Tuesday, February 4, 2014

Daley illness evidence of our cynicism?

I shouldn’t be shocked at the level of cynicism that crops up when our political people – or even ex-pols – become ill.

DALEY, M.: In recovery?
Former Mayor Richard M. Daley spent the past weekend at Northwestern Memorial Hospital suffering from what some are saying are stroke-like symptoms (although no one will come right out and say the 71-year-old suffered a stroke).

YET WHEN ONE turns to the Internet to see the ramblings of those people who insist on posting anonymous tidbits, there are more than those share of people who are convinced this is some sort of plot.

Daley is trying to avoid criminal prosecution in the future. For what, those people don’t specify. But I literally found one individual who says that this illness is fake – and is meant to provide cover in the form of him being able to testify under oath that he doesn’t remember anything about whatever it is that he is accused in the future of doing.

I’m not saying that there aren’t people professionally ambitious enough to try to prosecute a case that dredges up some past action of government during the Daley administration.

I’m sure there are people who would like Daley to suffer legal consequences for the mess that was made of our parking meters! There are times when I could be counted amongst them.

BUT PEOPLE WHO are taking Daley’s physical condition and trying to score politics are just striking me as being a bit too callous to take seriously.

Even though I’ll agree with those who think that there’s something funky about the amount of time it has taken to get a diagnosis – or that some of the details we have heard don’t seem to be fleshed out.

DALEY, J.: Died while in office
This is a story that is most definitely incomplete. While I comprehend that Daley is no longer a public official (he chose retirement in 2011, rather than dying as mayor like his father, Richard J., or at his desk like Harold Washington), there is still enough interest in him for people to want to know what happened when he supposedly became disoriented Friday while attending a legal conference in Arizona.

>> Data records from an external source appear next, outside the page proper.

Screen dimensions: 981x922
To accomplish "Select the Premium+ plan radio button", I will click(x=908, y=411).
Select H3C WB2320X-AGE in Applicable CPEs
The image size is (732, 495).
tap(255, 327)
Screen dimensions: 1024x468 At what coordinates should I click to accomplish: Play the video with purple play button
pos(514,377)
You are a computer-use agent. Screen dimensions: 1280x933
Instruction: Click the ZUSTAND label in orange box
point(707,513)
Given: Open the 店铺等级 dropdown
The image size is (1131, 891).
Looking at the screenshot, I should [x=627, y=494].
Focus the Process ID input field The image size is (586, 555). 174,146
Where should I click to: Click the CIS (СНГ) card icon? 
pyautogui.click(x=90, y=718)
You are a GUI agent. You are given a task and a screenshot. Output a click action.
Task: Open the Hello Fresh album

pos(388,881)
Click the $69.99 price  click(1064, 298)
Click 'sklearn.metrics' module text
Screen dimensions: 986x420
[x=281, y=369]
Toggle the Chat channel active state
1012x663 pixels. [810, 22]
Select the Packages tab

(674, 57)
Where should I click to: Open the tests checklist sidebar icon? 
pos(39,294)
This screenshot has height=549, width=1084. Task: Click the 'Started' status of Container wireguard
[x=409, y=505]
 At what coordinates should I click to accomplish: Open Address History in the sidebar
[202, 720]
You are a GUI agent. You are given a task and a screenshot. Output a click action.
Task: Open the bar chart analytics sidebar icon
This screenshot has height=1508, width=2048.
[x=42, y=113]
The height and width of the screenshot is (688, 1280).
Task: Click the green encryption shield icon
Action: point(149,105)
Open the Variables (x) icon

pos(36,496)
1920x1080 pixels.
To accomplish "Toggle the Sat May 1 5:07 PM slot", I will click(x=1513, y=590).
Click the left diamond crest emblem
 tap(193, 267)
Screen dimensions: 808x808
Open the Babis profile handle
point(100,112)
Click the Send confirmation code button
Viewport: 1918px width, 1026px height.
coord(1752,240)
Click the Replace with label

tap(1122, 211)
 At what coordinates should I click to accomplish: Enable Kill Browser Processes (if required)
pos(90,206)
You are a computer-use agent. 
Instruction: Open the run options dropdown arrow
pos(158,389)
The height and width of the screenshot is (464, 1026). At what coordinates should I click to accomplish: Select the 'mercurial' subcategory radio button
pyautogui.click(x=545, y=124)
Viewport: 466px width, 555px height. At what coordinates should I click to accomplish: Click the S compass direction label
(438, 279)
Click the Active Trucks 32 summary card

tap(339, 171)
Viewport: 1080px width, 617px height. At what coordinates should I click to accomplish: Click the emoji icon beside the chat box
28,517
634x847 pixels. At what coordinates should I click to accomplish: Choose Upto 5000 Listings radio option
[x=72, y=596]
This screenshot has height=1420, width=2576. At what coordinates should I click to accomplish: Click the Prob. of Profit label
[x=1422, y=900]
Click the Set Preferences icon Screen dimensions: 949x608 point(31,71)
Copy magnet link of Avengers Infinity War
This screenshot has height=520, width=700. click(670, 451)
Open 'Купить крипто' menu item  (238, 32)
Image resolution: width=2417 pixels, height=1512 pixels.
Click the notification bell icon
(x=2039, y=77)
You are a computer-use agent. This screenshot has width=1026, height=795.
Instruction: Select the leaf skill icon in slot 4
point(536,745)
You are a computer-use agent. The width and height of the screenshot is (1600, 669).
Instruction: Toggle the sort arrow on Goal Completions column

Because Daley is who he is, he got rushed back to Chicago – rather than trusting a Phoenix-area hospital to deal with his condition.

I WILL ADMIT to being amused by the fact that he was hospitalized the same day that his nephew, R.J. Vanecko, pleaded guilty and got that 60-day county jail sentence for his involvement in the death of a young man a decade ago.

WASHINGTON: Died literally in office
Mainly because Daley aides felt compelled to immediately say that word of his nephew’s legal predicament had nothing to do with his medical condition. Which is what many people would have presumed, had nothing been said.

It makes me wonder what statement is being concocted for dissemination on Tuesday – which is the day that both the Chicago Tribune and Chicago Sun-Times newspapers say will be when a 162-page special prosecutor’s report on Vanecko’s case will be made public.

Will somebody be a little too eager to find some physical downtown for Daley that occurs Tuesday, then try to make a connection?

OF COURSE, ALL of this brings back memories of Daley’s father, who himself suffered a stroke a couple of years before his death in December 1976. He recovered, and actually got re-elected to his final term in office as a result.

Daley, by comparison, is now an attorney who doesn’t have the stress of running for any office. His time in public policy is past.

Unless some people are determined to use this incident to somehow dredge him back into the public eye.